Loading AI tools
Da Wikipedia, l'enciclopedia libera
Nell'aristotelismo, le quattro cause sono quattro tipi fondamentali di risposta alla domanda "Perché?", nell'analisi del cambiamento o del movimento in natura: materiale, formale, efficiente e finale. Aristotele scrisse che "non abbiamo conoscenza di una cosa finché non abbiamo colto il suo perché, cioè la sua causa".[1][2] Mentre ci sono casi in cui classificare una "causa" è difficile, o in cui le "cause" potrebbero fondersi, Aristotele riteneva che le sue quattro "cause" fornissero uno schema analitico di applicabilità generale.[3]
Il termine aristotelico aitia (αἰτία) è stata tradotta, nella tradizione scientifica filosofica, come "causa". Questo uso peculiare, specializzato, tecnico della parola "causa" non è quello della lingua italiana di tutti i giorni.[4] Piuttosto, la traduzione dell'αἰτία di Aristotele che è più vicina all'attuale linguaggio ordinario è "spiegazione".[2][4][5]
In Fisica II.3 e Metafisica V.2, Aristotele sostiene che ci sono quattro tipi di risposte alle domande sul "perché"[2][5][6]:
Le quattro "cause" non si escludono a vicenda. Per Aristotele si devono dare diverse, preferibilmente quattro, risposte alla domanda "perché" per spiegare un fenomeno e soprattutto la configurazione effettiva di un oggetto.[7] Ad esempio, se si chiede perché un tavolo è tale, una spiegazione in termini di quattro cause suonerebbe così: questo tavolo è solido e marrone perché è di legno (materia); non crolla perché ha quattro gambe di uguale lunghezza (forma); è così perché l'ha fatta un falegname, partendo da un albero (agente); ha queste dimensioni perché deve essere utilizzato dall'uomo (fine).
Nei suoi scritti filosofici, Aristotele usò la parola greca αἴτιον (trasl.: aition), una forma singolare neutra di un aggettivo. La parola greca aveva significato, forse in origine in un contesto " giuridico ", cosa o chi è "responsabile", per lo più, ma non sempre, in un cattivo senso di "colpa". In alternativa, potrebbe indicare "al merito di" qualcuno o qualcosa. L'appropriazione di questa parola da parte di Aristotele e di altri filosofi riflette come l'esperienza greca della pratica giuridica abbia influenzato la preoccupazione nel pensiero greco di determinare che cosa è la responsabilità.[8] La parola ha sviluppato altri significati, incluso il suo uso in filosofia in un senso più astratto.[9][10]
Circa un secolo prima di Aristotele, l'anonimo autore del testo ippocratico ‘’Sulla medicina antica’’ aveva descritto le caratteristiche essenziali di una causa così come viene considerata in medicina:
«Dobbiamo quindi considerare le cause di ogni condizione [medica] come quelle cose che sono tali che, quando sono presenti, la condizione si verifica necessariamente, ma quando cambiano in un'altra combinazione, [la condizione medica] cessa.»

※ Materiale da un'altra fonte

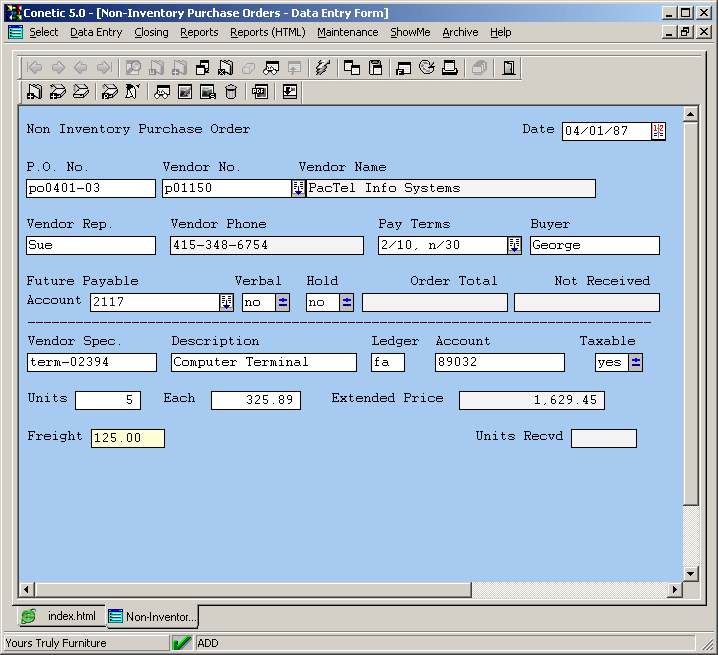Click the Freight input field
This screenshot has width=718, height=655.
click(127, 438)
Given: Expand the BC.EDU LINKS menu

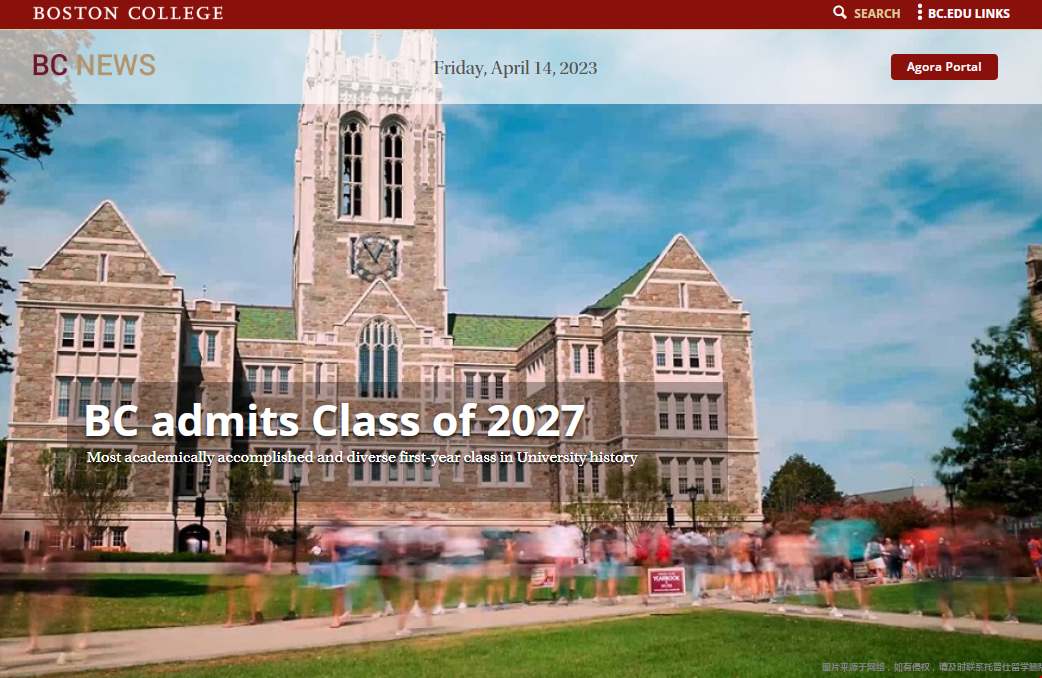Looking at the screenshot, I should [968, 14].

Aristotele utilizzò le quattro cause per fornire risposte diverse alla domanda "a causa di cosa?" Le quattro risposte a questa domanda gettano luce su diversi aspetti del modo in cui una cosa nasce o un evento si verifica.[8]
Aristotele considera la "causa" materiale (ὕλη; trasl. hū́lē)[11] di un oggetto come equivalente alla natura della materia prima di cui l'oggetto è composto. (La parola "natura" per Aristotele si applica sia alla potenza nella materia antecedente alla sua forma finale che alla forma pre-esistente nella materia come potenza: cfr. potenza e atto).
Mentre la fisica moderna guarda ai corpi semplici, la fisica di Aristotele assunse un punto di vista più generale e ha trattato gli esseri viventi come esemplari. Tuttavia, mostrò la consapevolezza che anche i corpi naturali semplici come la terra, il fuoco, l'aria e l'acqua mostravano segni di avere le proprie fonti innate di movimento, cambiamento e riposo. Il fuoco, ad esempio, porta le cose verso l'alto, a meno che non gli venga impedito di farlo. Invece, le cose formate dall'artificio umano, come letti e mantelli, non hanno alcuna tendenza innata a diventare letti o mantelli.[12]
Nella terminologia filosofica aristotelica tradizionale, il materiale non è la stessa cosa della sostanza. La materia ha paralleli con la sostanza nella misura in cui la materia primaria funge da substrato per corpi semplici che non sono sostanza: sabbia e roccia (formati principalmente di terra), fiumi e mari (principalmente acqua), atmosfera e vento (principalmente aria e poi principalmente fuoco sotto la luna). In questa terminologia tradizionale, "sostanza" è un termine dell'ontologia riferito a cose realmente esistenti; laddove solo gli individui sono detti sostanze (soggetti) in senso primario. La sostanza secondaria, in un senso diverso, si applica anche ai manufatti artificiali.
Aristotele considera la "causa" formale (εἶδος; trasl.: eîdos)[11] come la descrizione del modello o della forma che, quando presente, trasforma la materia in un particolare tipo di cosa, che riconosciamo come di quel particolare tipo.
Dal punto di vista aristotelico, questo è un concetto difficile e controverso. Si collega a teorie di forme come quelle del maestro di Aristotele, Platone, ma nella novella di Aristotele (e in particolare nella sua ‘’Metafisica’’), tiene conto di molti scrittori precedenti che avevano espresso opinioni su forme e idee, evidenziando le differenze con la sua concezione.[13]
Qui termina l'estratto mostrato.